Niños y jóvenes en el modelo neoliberal
Sin duda, los niños y jóvenes son lo más valioso de la sociedad en México y el mundo, son el presente y el futuro, lo que hoy se haga o deje de hacerse por ellos se reflejará en el futuro.
Cuando se dice queremos construir un país próspero, con armonía, justicia, estabilidad y sustentabilidad, los niños y jóvenes están en ese proyecto, son los principales actores, sin ellos nada se podrá hacer, las personas mayores están en la última etapa de la vida, son ellos los que deben poner las bases para un futuro prometedor y brillante.
Vamos a ver sólo un poco de lo que hoy en Puebla y México se le da o se le ofrece a los niños y jóvenes, de donde podemos deducir sus futuro en las próximas décadas.
Hoy los niños y jóvenes viven en un modelo económico y político que llaman, unos neoliberalismo, otros sistema de libre mercado, un sistema poco humanista en el que se privilegia el interés económico por encima de todas las cosas.

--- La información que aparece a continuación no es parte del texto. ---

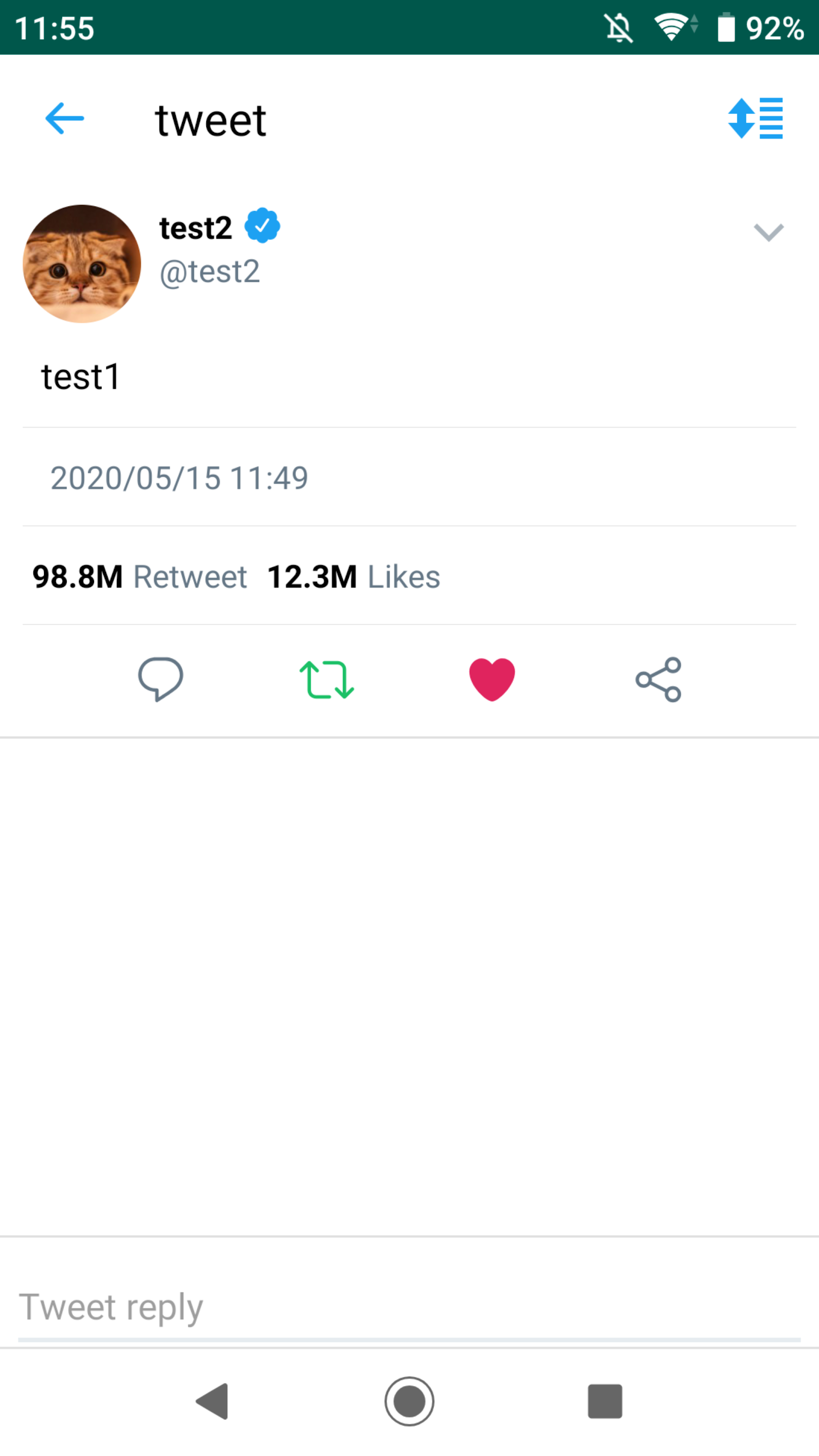Viewport: 819px width, 1456px height.
Task: Tap the share icon
Action: click(658, 679)
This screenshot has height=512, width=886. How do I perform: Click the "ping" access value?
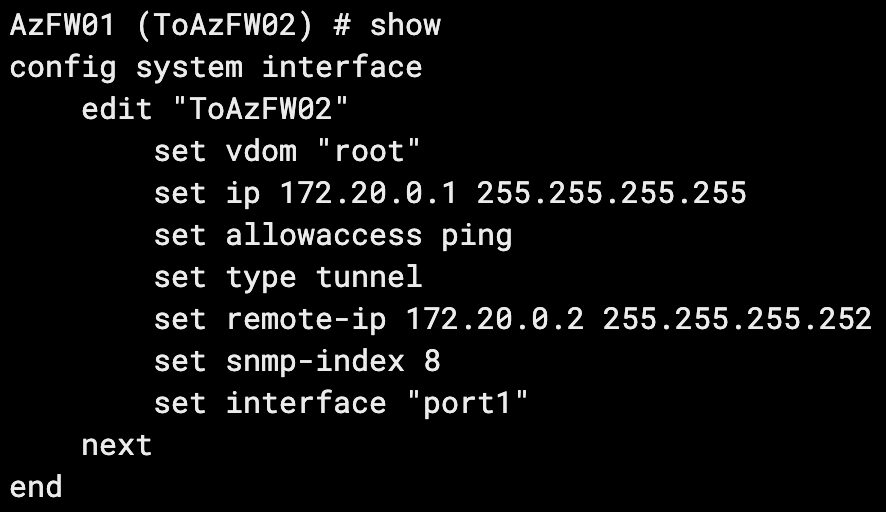pos(477,236)
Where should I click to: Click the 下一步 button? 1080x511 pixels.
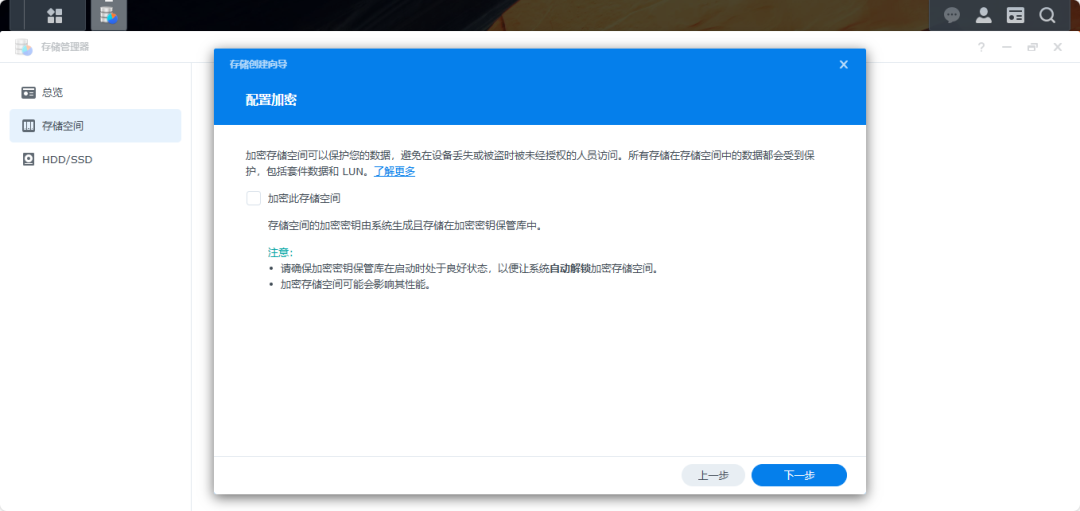tap(798, 476)
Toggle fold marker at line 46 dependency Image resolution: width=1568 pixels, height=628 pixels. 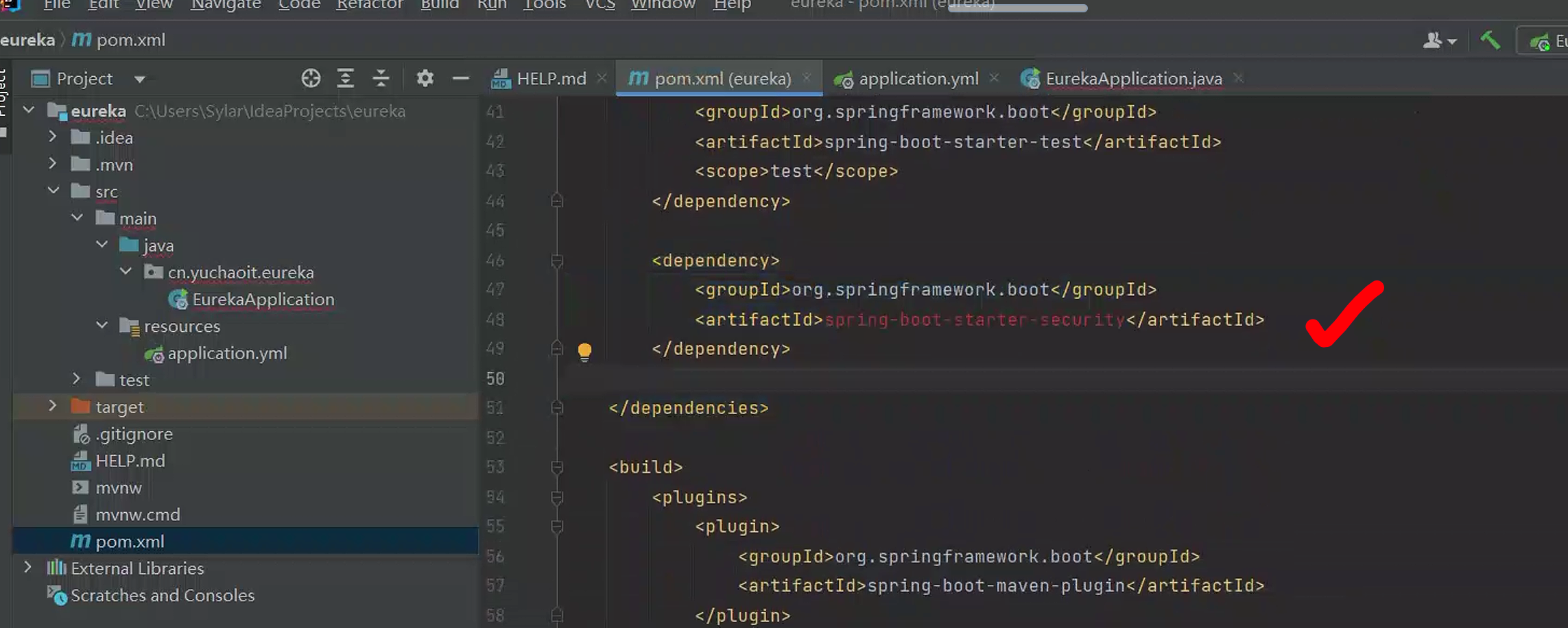[557, 261]

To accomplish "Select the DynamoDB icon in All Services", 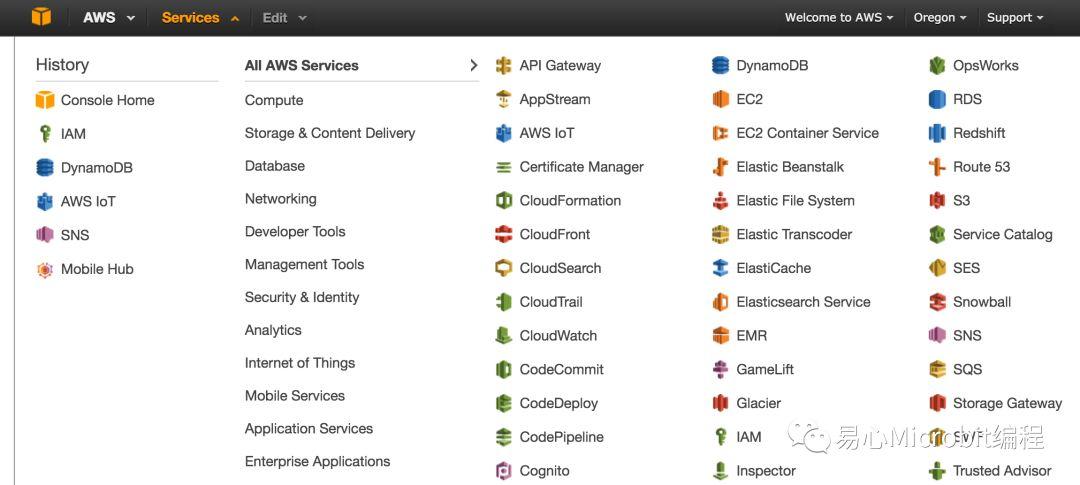I will tap(720, 65).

Para el libre mercado lo importante no es el ser humano, es el interés económico, en el libre mercado los seres humanos son sólo medios para alcanzar objetivos, las empresas, los sindicatos, el gobierno, ven a los humanos como útiles o inútiles, los más preparados y relacionados ocupan los cargos principales, los demás son los subordinados, a los que les toca obedecer.
El libre mercado es poder y control, en el libre mercado mandan los fuertes, los débiles obedecen, en el libre mercado se privilegia el poder económico por encima de todos lo demás, si por ejemplo, se necesita construir una presa, ésta será más importante que los miles de árboles que deberán ser derribados con lo que se dañara un ecosistema.
El modelo de libre mercado es el que se enseña a los niños y jóvenes, desde que el niño tiene cuatro años se inicia la enseñanza del modelo, claro lentamente, cuando ese niño llega a los seis o siete años sabe que el dinero sirve para comprar cosas, lo empieza a desear, a pedir, cuando tiene 10 ya sabe que quien tiene dinero es más fuerte que el que no tiene, cuando termina su secundaria y su prepa, ya piensa en estudiar una carrera profesional o técnica para ganar dinero y vivir mejor, cuando es profesionista, técnico o comerciante, su vida la rige el dinero, lucha por dinero por que dice que quien lo tiene es feliz.
Es aquí cuando ese se humano formado en el capitalismo salvaje se vuelve más ambicioso, fue formado para competir con los demás, se pone a luchar con todos, trata de sobresalir sobre los demás, crea su espacio, lo rodea, lo protege, le pone mil candados, dice que es suyo, que le ha costado mucho lograrlo.
Ese ser humano formado en el capitalismo se vuelve solitario, ambicioso, se compra su carro, lucha por tener una casa, si es posible, dos, tres o las que pueda, muchos no pueden y tienen que rentar, no pueden tener auto por lo que usan el transporte público, o compran su bici.
En el libre mercado cada quien anda y vive como puede, se defiende como puede, el sistema hace como que protege a todos con sus leyes, pero en realidad protege a los fuertes y aplasta a los débiles.
En el libre mercado no hay control demográfico, se estimula su crecimiento porque entre más gente hay más posibilidades de negocio, más consumidores, más empresas, por eso México casi triplicó su población en menos de 50 años.
El libre mercado construye grandes complejos de todo tipo para lo que destruye ecosistemas, miles de hectáreas agrícolas y de bosque, el libre mercado para conseguir cien gramos de oro destruye decenas de hectáreas, usa millones de litros de agua y químicos para penetrar las rocas, contaminando los mantos acuíferos, el libre mercado es depredador.
El libre mercado construye miles de escuelas y universidades para formar cuadros a su servicio, a los que pagará lo que quiera, para eso construirá y aprobará sus propias leyes laborales.
Esto es lo que recibe un niño y un joven a lo largo de su vida, lo convierten en consumista y ambicioso, con actitud de dominio sobre los demás, pierde amor por su país, ama lo extranjero, sus modas y tecnología, pierde principios, pierde el amor, se vuelve solitario, se vuelve violento, agresivo.
Aquí se desprenden otros graves problemas en que caen niños y jóvenes: el alcoholismo y la drogadicción, la violencia, el suicidio por la descomposición familiar y social.
Lamentablemente es lo que hoy se da a los niños y jóvenes, ¿cómo quieren que sean buenos si los enseñan a ser malos? ¿Cómo quieren que sean bondadosos si los enseñan a ser ambiciosos? ¿Cómo quieren que sean solidarios si son enseñados a dominar a los demás? ¿Cómo quieren que cuiden el medio ambiente si los enseñan a destruirlo?
¿Qué futuro espera entonces a esos niños y jóvenes en el sistema de libre mercado?